MoneyGram Backs Move To Strengthen US Anti-Money Laundering Laws

MoneyGram

MoneyGram International is putting its muscle behind U.S. regulators’ proposal to tighten financial reporting required of financial institutions (FIs).

The Wall Street Journal reported that the money transfer company said that strengthened standards would help the industry do a better job of protecting customers from fraud and other illegal pitfalls. MoneyGram has already spent about $100 million since 2012 to improve its own compliance programs following allegations of consumer fraud, the Journal said.

The U.S. Treasury Department’s Financial Crimes Enforcement Network (FinCEN) and the Federal Reserve Board had sought comment this fall on such a proposed rule, which would amend record-keeping and travel rule regulations under the Bank Secrecy Act (BSA) of 1970. The goal is to beef up anti-money laundering (AML) laws.

A proposed amendment would require FIs to collect, retain and transmit to other institutions certain information related to international transfers and transmittals of funds above $250, down from $3,000. This has raised concerns in the money transfer industry.

Since 2018, however, MoneyGram has actually required verification of all sender and receiver identities for every transaction exceeding $1. Executives at the Dallas-based company said tighter controls would help close gaps in compliance.

Right now, the Journal reported, the threshold for transactions in which customers’ information is collected and checked is applied inconsistently in the industry.
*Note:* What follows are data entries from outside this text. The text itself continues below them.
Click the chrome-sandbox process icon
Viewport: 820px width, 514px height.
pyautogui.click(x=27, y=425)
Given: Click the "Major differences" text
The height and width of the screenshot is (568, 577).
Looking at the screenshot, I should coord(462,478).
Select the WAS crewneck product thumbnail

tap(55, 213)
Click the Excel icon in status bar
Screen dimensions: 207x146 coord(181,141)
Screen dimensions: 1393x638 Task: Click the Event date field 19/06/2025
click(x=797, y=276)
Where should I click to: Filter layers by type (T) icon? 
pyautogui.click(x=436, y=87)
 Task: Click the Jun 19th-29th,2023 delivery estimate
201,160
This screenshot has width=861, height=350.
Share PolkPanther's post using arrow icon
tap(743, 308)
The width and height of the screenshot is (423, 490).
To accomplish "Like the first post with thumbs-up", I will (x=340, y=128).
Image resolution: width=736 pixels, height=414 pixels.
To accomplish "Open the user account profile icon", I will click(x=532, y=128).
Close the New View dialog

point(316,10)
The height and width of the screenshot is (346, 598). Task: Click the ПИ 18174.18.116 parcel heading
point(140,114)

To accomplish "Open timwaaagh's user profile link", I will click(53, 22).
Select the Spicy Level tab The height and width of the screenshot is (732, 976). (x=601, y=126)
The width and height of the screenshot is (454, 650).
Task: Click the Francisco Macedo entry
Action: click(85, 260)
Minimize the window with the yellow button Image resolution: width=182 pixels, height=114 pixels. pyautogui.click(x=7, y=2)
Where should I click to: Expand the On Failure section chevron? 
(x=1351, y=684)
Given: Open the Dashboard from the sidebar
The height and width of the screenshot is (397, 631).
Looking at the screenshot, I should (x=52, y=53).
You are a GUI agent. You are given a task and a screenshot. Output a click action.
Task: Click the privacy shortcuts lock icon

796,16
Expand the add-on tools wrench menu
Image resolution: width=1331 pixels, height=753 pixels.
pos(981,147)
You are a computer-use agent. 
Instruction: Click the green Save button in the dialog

Some companies, such as MoneyGram, simply set their limits below the required level, even while the rules vary from state.

“One of the keys that we need to do in this industry is … to get a more uniform standard,” said MoneyGram CEO Alexander Holmes. “It’s not going to allow the bad actors to basically shop around and avoid, say, somebody like us, who is going to be able to see the totality of their transactions, and then go to companies with weaker controls that are not going to be as effective.”

This fall (Oct. 30), MoneyGram’s earnings announcement said that its online D2C channel saw 111 percent year-over-year transaction growth.